**Task to carry out:**
Print exactly the lines from the one containing "The height and" through the last line of the entries below; the pictures stay out of the copy.
---------------
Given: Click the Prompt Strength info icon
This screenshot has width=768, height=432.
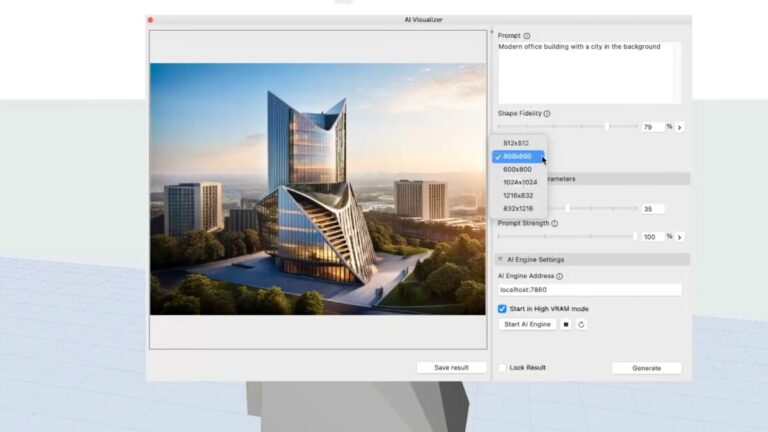Looking at the screenshot, I should point(556,223).
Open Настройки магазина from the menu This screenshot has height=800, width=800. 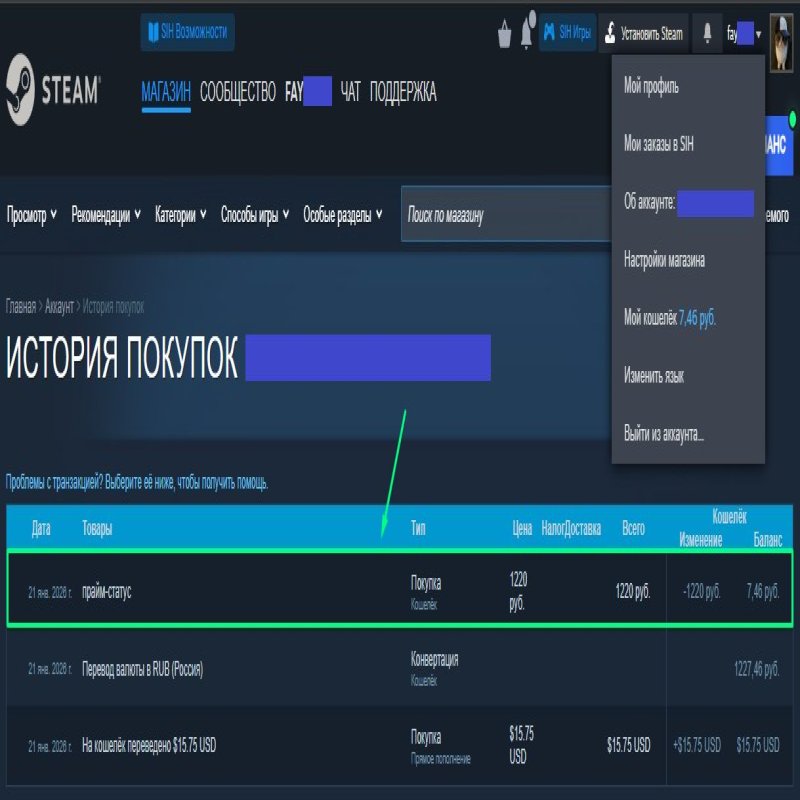tap(664, 260)
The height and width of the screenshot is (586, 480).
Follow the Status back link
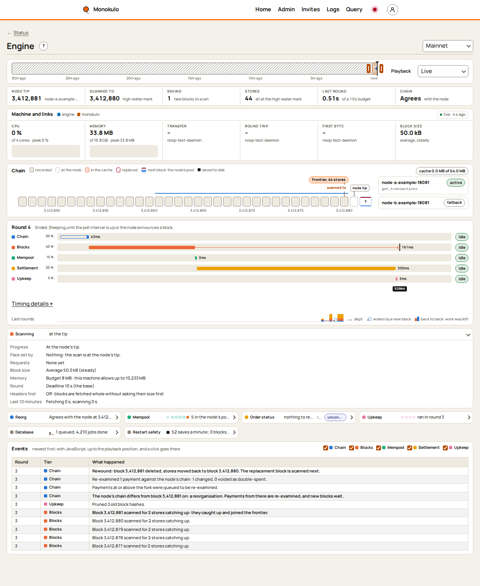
---------------
**Solution for this problem:**
The height and width of the screenshot is (586, 480).
Follow the Status back link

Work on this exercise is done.